Subset selection for the rank $k$ approximation of an $n\times d$ matrix $A$ offers improvements in the interpretability of matrices, as well as a variety of computational savings. This problem is well-understood when the error measure is the Frobenius norm, with various tight algorithms known even in challenging models such as the online model, where an algorithm must select the column subset irrevocably when the columns arrive one by one. In contrast, for other matrix losses, optimal trade-offs between the subset size and approximation quality have not been settled, even in the offline setting. We give a number of results towards closing these gaps. In the offline setting, we achieve nearly optimal bicriteria algorithms in two settings. First, we remove a $\sqrt k$ factor from a result of [SWZ19] when the loss function is any entrywise loss with an approximate triangle inequality and at least linear growth. Our result is tight for the $\ell_1$ loss. We give a similar improvement for entrywise $\ell_p$ losses for $p>2$, improving a previous distortion of $k^{1-1/p}$ to $k^{1/2-1/p}$. Our results come from a technique which replaces the use of a well-conditioned basis with a slightly larger spanning set for which any vector can be expressed as a linear combination with small Euclidean norm. We show that this technique also gives the first oblivious $\ell_p$ subspace embeddings for $1<p<2$ with $\tilde O(d^{1/p})$ distortion, which is nearly optimal and closes a long line of work. In the online setting, we give the first online subset selection algorithm for $\ell_p$ subspace approximation and entrywise $\ell_p$ low rank approximation by implementing sensitivity sampling online, which is challenging due to the sequential nature of sensitivity sampling. Our main technique is an online algorithm for detecting when an approximately optimal subspace changes substantially.

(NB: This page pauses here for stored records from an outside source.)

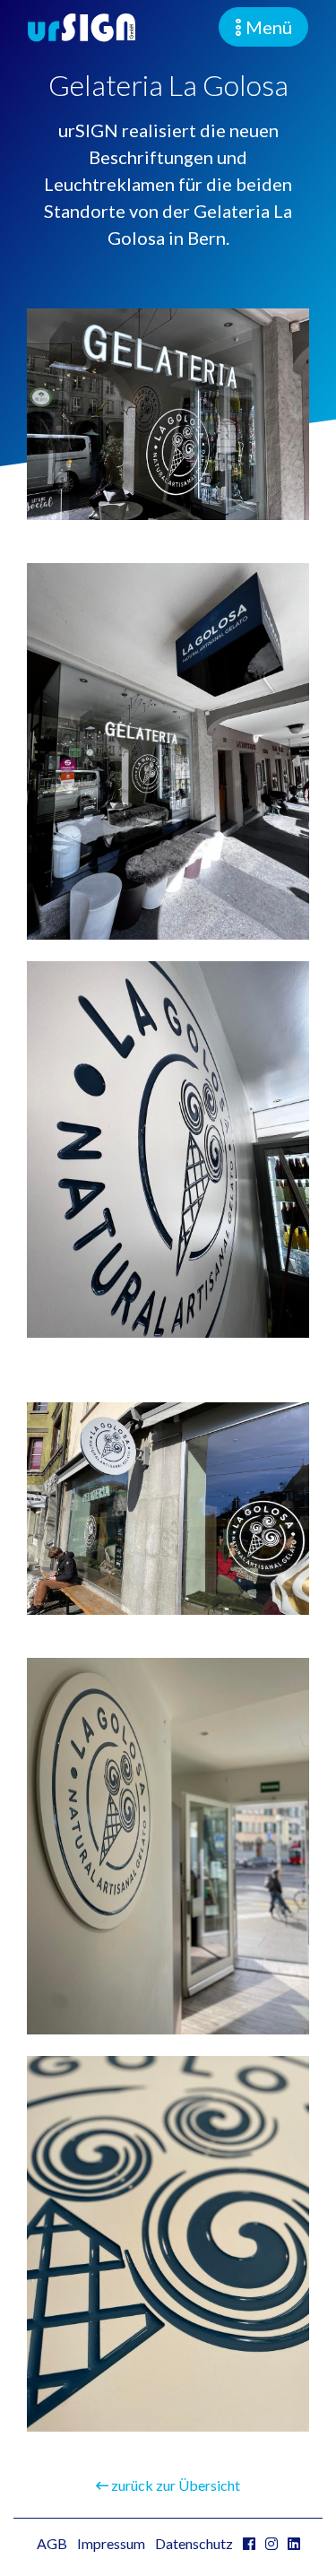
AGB (52, 2543)
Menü (267, 27)
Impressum (111, 2543)
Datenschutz (194, 2543)
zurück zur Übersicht (174, 2485)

翻译：对于 $n\times d$ 矩阵 $A$ 的秩 $k$ 逼近的子集选择，既能提升矩阵的可解释性，也可带来多种计算优势。当误差度量采用 Frobenius 范数时，该问题已被充分理解：即使在在线模型（要求算法在列逐次到达时不可撤销地选择列子集）等具有挑战性的模型下，也已存在多种紧的算法。相比之下，对于其他矩阵损失函数，即使在离线场景下，子集规模与逼近质量之间的最优权衡仍未得到解决。我们给出了一系列成果以弥合这些差距。在离线场景中，我们在两种设定下实现了近乎最优的双准则算法。首先，针对损失函数为任意满足近似三角不等式且至少具有线性增长的条目损失的情形，我们消除了[SWZ19]结果中的一个 $\sqrt k$ 因子；对于 $\ell_1$ 损失，我们的结果是紧的。对于 $p>2$ 的条目 $\ell_p$ 损失，我们实现了类似改进，将此前 $k^{1-1/p}$ 的变形改进为 $k^{1/2-1/p}$。我们的成果源于一种技术：用稍大的生成集替代良态基，使得任意向量均可表示为具有小欧几里得范数的线性组合。我们证明该技术还首次给出了 $1<p<2$ 时 $\tilde O(d^{1/p})$ 变形的 oblivious $\ell_p$ 子空间嵌入（该界近乎最优且终结了长期的一系列工作）。在在线场景中，我们通过在线实现敏感度采样（该采样因顺序特性而具有挑战性），首次给出了针对 $\ell_p$ 子空间逼近与条目 $\ell_p$ 低秩逼近的在线子集选择算法。我们的主要技术是一种检测近似最优子空间何时发生显著变化的在线算法。